AIM
To establish the fundamentals for the design of scutellarin prodrug and formulation with feasible physicochemical and biopharmaceutical properties by esterifying scutellarin, an active component with poor absorption extracted from Erigeron breviscapus of Chinese medicine.
METHODS
With the method of salifying followed by esterifying, ethyl and benzyl ester of scutellarin were synthesized. Glycolamide ester of scutellarin was also synthesized with an improved method. Their structures were confirmed by MS and 1H NMR. The solubility and partition coefficient of the prodrugs were determined and their degradations were investigated in various buffers and in human plasma. The emulsion and cyclodextrin complex of glycolamide ester were prepared and the protection of the ester from degradation was compared in the intestinal tract contents. Furthermore, the degradation of glycolamide ester in the homogenates of various intestinal segments was studied. Results Three prodrugs were synthesized successfully and their structures were confirmed.
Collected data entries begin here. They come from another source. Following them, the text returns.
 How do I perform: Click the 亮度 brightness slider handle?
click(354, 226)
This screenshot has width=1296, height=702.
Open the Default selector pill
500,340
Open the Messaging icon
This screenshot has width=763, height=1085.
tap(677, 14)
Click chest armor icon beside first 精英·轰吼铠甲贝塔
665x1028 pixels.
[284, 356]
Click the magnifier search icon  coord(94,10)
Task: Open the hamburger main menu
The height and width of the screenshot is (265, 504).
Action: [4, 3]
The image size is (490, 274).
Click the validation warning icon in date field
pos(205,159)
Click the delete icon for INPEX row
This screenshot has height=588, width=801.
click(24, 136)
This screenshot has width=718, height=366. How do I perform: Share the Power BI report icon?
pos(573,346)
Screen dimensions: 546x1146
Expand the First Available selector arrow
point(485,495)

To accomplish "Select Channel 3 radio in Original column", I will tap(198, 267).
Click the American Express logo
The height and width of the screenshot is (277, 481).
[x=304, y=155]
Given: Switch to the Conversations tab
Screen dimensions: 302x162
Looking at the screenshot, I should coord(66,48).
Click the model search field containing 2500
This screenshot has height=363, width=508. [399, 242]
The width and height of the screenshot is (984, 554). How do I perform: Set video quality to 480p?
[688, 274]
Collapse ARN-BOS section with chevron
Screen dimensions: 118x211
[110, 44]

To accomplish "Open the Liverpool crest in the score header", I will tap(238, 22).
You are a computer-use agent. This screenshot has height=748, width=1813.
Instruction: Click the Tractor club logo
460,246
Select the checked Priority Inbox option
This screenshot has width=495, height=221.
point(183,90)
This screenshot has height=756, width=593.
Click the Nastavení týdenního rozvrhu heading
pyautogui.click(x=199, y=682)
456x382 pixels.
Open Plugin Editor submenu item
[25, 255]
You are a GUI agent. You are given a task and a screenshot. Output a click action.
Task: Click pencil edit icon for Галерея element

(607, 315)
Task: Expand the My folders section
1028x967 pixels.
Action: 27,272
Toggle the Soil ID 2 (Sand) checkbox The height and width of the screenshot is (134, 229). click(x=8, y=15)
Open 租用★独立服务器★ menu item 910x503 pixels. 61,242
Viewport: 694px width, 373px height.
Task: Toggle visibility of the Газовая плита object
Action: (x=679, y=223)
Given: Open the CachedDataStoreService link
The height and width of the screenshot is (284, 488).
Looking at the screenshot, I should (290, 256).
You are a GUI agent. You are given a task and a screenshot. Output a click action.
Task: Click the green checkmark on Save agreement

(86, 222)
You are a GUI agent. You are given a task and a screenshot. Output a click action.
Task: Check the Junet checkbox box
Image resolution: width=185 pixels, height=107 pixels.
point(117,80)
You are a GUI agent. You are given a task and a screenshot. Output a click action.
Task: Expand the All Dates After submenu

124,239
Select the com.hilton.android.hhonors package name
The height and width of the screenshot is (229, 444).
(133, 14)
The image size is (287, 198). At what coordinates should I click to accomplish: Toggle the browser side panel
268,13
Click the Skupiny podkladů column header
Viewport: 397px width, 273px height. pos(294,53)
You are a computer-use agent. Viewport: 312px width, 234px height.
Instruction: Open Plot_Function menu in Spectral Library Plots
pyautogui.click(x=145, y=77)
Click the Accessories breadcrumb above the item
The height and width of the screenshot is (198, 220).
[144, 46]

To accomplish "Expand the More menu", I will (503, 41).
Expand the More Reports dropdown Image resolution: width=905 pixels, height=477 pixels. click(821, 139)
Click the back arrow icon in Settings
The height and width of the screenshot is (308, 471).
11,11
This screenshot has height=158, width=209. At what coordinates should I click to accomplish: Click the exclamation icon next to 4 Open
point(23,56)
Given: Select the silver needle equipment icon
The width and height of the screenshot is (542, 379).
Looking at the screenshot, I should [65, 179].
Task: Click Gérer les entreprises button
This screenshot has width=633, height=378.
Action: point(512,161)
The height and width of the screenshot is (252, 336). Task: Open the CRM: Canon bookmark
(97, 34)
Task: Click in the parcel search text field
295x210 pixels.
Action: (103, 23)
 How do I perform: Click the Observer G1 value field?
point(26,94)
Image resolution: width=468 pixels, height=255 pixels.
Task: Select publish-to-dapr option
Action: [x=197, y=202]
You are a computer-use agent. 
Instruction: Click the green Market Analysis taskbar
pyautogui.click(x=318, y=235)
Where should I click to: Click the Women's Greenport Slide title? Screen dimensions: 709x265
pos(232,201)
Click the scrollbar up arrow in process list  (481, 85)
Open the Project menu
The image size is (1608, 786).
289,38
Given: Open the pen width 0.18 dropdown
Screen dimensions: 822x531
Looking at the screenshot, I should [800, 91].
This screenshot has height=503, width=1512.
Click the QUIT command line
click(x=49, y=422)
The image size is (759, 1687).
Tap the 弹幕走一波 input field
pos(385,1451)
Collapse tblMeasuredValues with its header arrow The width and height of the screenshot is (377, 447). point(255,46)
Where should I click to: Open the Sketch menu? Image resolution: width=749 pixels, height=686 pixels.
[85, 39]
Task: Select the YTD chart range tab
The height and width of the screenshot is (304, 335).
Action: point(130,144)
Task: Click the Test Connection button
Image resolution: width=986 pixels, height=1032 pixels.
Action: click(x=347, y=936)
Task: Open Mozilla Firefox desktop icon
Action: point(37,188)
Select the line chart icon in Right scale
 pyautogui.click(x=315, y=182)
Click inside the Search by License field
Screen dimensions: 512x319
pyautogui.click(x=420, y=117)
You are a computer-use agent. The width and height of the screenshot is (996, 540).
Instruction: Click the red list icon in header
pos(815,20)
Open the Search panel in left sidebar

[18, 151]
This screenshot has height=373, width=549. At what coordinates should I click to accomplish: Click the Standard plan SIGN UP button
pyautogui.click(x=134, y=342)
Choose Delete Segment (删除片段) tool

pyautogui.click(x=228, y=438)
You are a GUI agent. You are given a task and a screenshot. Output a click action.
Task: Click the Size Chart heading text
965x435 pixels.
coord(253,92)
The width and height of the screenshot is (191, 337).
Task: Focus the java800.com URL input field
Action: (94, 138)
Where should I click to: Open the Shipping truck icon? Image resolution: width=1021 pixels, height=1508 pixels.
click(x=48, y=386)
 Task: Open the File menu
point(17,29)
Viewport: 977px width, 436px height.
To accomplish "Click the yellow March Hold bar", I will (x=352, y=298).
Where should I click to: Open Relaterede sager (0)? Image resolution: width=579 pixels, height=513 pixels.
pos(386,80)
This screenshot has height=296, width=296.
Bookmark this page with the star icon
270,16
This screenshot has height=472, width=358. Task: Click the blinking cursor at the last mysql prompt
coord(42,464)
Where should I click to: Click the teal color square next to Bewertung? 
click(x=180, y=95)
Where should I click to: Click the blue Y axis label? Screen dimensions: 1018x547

Glycolamide ester of scutellarin showed better stability in the aqueous solution (t(1/2) approximately =16 d, pH 4.2) and the shortest half-life in the human serum (t(1/2) approximately =7 min). Compared with scutellarin, the solubility of glycolamide ester was increased about ten times in pH 4.0 buffer, and about thirty five times in water. Partition coefficient of the glycolamide ester increased significantly from -2.56 to 1.48. However, the ester degradation in the homogenates of intestinal mucus would be an obstacle for its absorption. The degradation rates were in the order duodenum > ileum > or = jejunum > colon. The emulsion showed a better protection of glycolamide ester from the degradation than cyclodextrin complex.
CONCLUSION
Glycolamide ester of scutellarin shows better physicochemical properties than ethyl and benzyl eater of scutellarin, but its stability in intestinal tract needs to be improved. The emulsion or / and colon-targeted delivery may be selected as one of strategies to decrease the presystemic degradation.